DaimlerChrysler AG on Friday announced a restructuring plan for its ultra-compact Smart car maker, a program that it said would cost up to euro1.2 billion (US$1.56 billion) and let Smart break even in 2007.
Smart is part of the German-U.S. automaker's troubled Mercedes division and has been losing money, but the company has not said how much.
The restructuring will also involve job cutbacks, but DaimlerChrysler offered no immediate details on how many posts could be affected, saying only that it was a "significant" number.
"The new business model aims to put the small-car brand onto a financially sound basis, with the goal of breaking even in 2007," DaimlerChrysler said. It said the plan would increase Smart's earnings by some euro600 million (US$778 million) in 2007.

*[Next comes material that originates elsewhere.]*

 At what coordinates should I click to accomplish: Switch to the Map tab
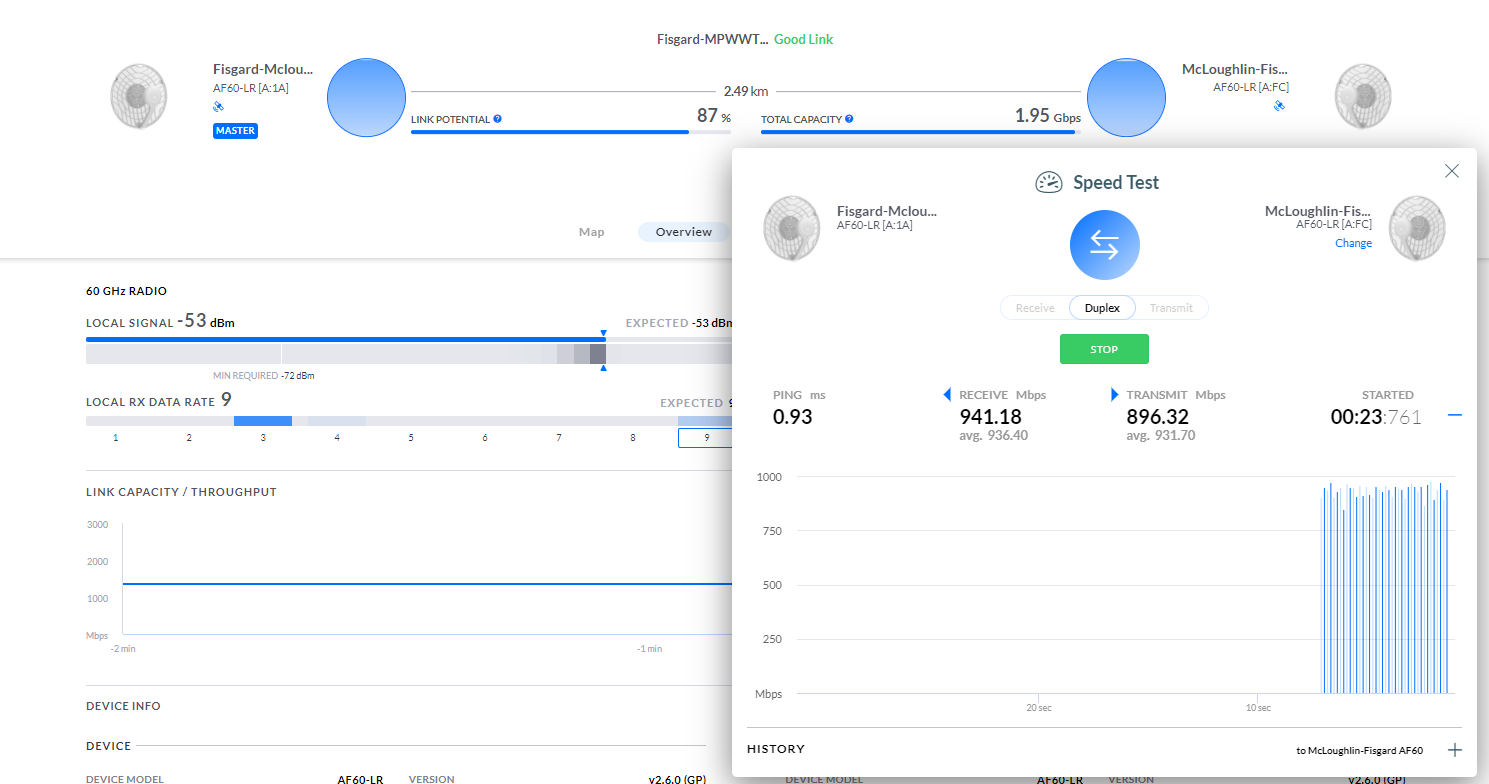[x=592, y=232]
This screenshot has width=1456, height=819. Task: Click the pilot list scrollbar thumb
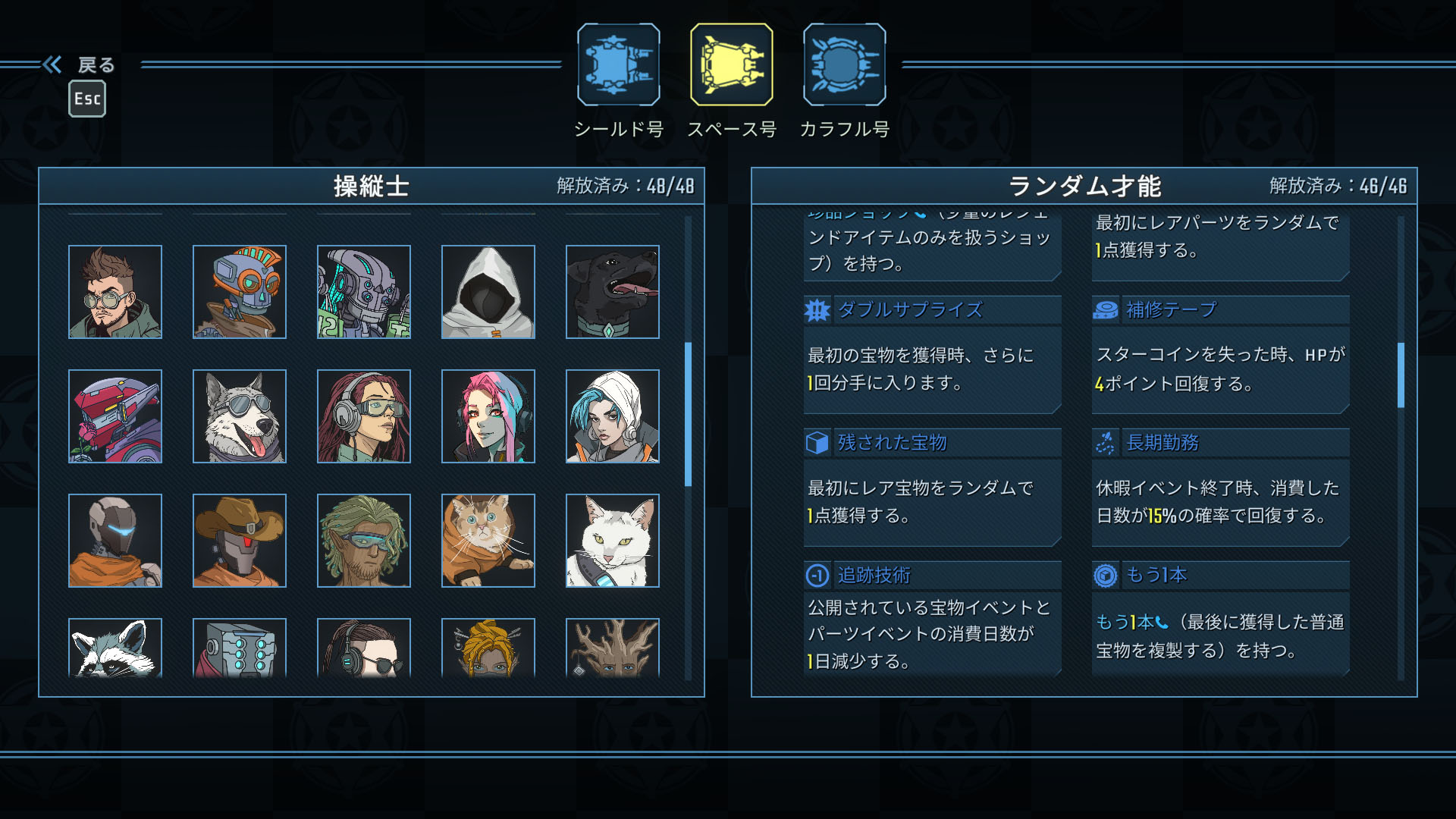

DaimlerChrysler said the program would result in costs of up to euro1.2 billion (US$1.56 billion) this year.
"Excluding the exceptional charge from Smart, DaimlerChrysler, after a weaker first and second quarter, still expects a slightly higher operating profit for full year 2005 compared to 2004," a company statement said.
Shares of DaimlerChrysler were down 1.3 percent at euro34.10 (US$44.34) in early trading on the Frankfurt exchange after the announcement.
DaimlerChrysler said a new product concept for Smart "calls for the intensified development of the successor" to the original two-seat car, "including fulfilling the requirements for the U.S. market."
The company said it would cease production of its Smart roadster by the end of 2005 and a planned sport utility version model will be scrapped. Work with Mitsubishi Motors Corp. on its four-seat model, the forFour will continue .
Another aspect of the model includes shifting Smart sales, procurement and service into Mercedes-Benz operations.